The United States, benefited by the attractiveness of its broad and deep financial market, has absorbed since the mid-1980s a volume of foreign capital that has surpassed the current account deficits.

In a world where capital mobility prevails, the determination does not range from the current account deficit to “external saving”. It is the high liquidity and high “elasticity” of the global financial markets that sponsor the exuberant expansion of credit, asset inflation and the indebtedness of hyper-consumer households.

At the epicenter of the transformations of the last decades is the exceptional growth of the gross capital flows destined for the United States and intermediated, above all, by the European banks. This means that the changes in debit and credit relationships, and therefore in the assets of banks, companies and households, were much more intense than those reflected in the current account deficit.

In the context of the new “Sino-American” relations, the production-income-consumption circuit can be presented in the following stylized form: gross capital flows – expansion of domestic credit in the United States – acceleration of US consumer spending – additional generation of employment and incomes in emerging China – Chinese trade surplus supported by exports of manufactures – accumulation of reserves (financial savings) – “final financing” of the US current account deficit.

Financial innovations and the global integration of credit institutions promote the exuberance of household consumption financing, which leads to reckless indebtedness and, obviously, the deterioration of the quality of the balance sheets of financial institutions and debtor households. It is this “arrangement” that generates the current account deficit in the balance of payments, not the other way around.

The dominance of the financial sphere was associated with the incessant search for new “competitive” areas by the block of leading companies and their suppliers. This alliance imposed on the global economy a dramatic increase in the productivity-wage ratio in the manufacturing of emerging Asians. The capital movement irrigated the American financial market and allowed the maintenance of low interest rates on long-term securities. The offer of cheap funds was important to finance the productive metastasis of the great American, European, and Japanese enterprise to the Pacific of “small tigers” and “new dragons”.

The new manufactures are produced in the economic space built by the Asians around the “big Chinese automaker”. The huge reserve of labor, devalued foreign exchange, and abundance of foreign direct investment allow China to establish a virtuous division of labor with its neighbors. At the same time, the shifting of American, European, and Japanese subsidiaries in search of global sourcing forces the US national economy to expand its degree of trade openness and generate a growing trade deficit. It becomes imperative to accommodate the manufacturing and commercial expansion of the new partners, produced largely but not exclusively by the displacement of large American capital in the pursuit of greater competitiveness.

The chronic imbalance of current account balances between China and the United States was therefore not an “anomaly” of the Sino-American model, but a constituent factor in the dynamism of the global economy of the Third Millennium.

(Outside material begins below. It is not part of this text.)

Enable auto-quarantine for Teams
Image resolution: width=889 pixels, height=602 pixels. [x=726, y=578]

The global competitiveness game has aligned itself with new corporate governance standards to focus power in the hands of shareholders and financial wealth managers. Companies have significantly expanded the ownership of financial assets, not as a capital reserve for future fixed investments, but as a way of altering the strategy of managing retained earnings and indebtedness.

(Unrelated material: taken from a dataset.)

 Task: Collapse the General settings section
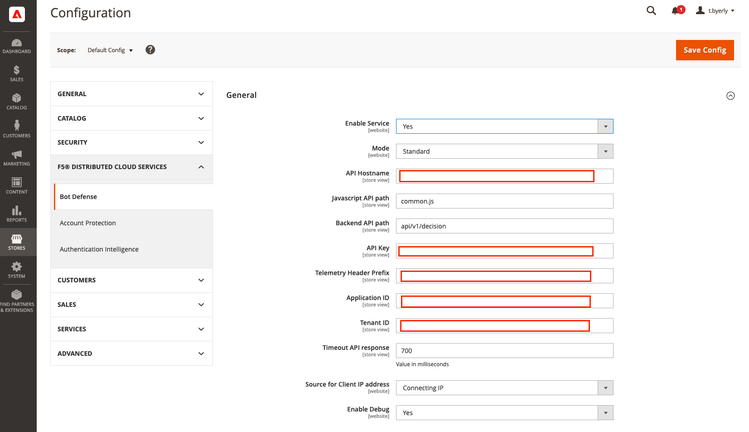coord(730,96)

The objective of maximizing the cash generation determined the shortening of the business horizon. The expectation of variation of the prices of the financial assets began to play a very important role in the decisions of the companies. Financial profits outperformed operating profits. Corporate management was thus subject to the dictates of short-term “patrimonial” gains and financial accumulation imposed its reasons on investment decisions, those generating employment and income for the masses.

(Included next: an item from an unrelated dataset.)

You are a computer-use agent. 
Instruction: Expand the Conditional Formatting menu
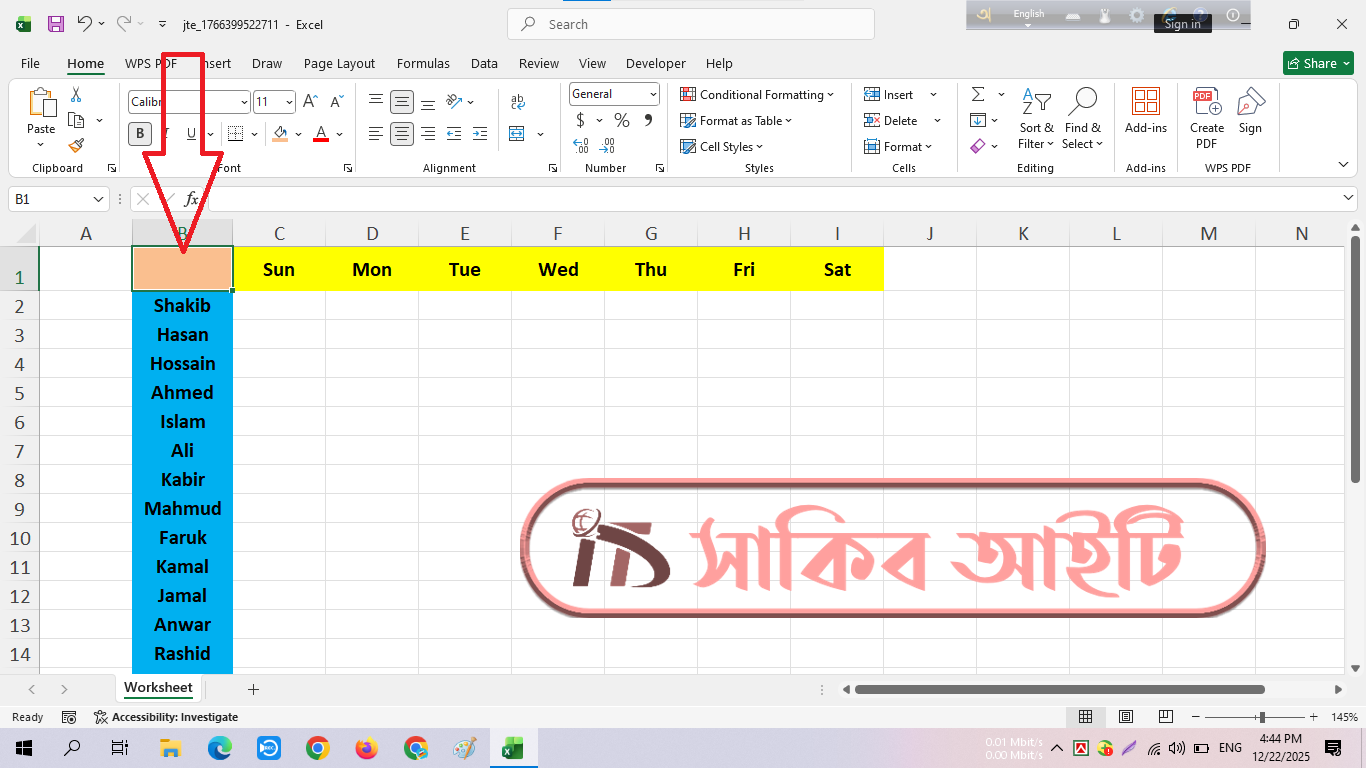(757, 95)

Treasury and Central Bank in the Financial Crisis

In the aftermath of the crisis, the carnal relations between money, public finances and private financial markets in contemporary capitalism came to light. The modern credit system, when creating deposits, that is, means of payment – whose unit of account is defined by the State – operates as a private monetary administration center. Banks (and other non-bank institutions that supply their liabilities in the wholesale money markets) define the rules for access to liquidity, credit and the payment system. Such rules impose constraints on the conditions of production and competition of undertakings.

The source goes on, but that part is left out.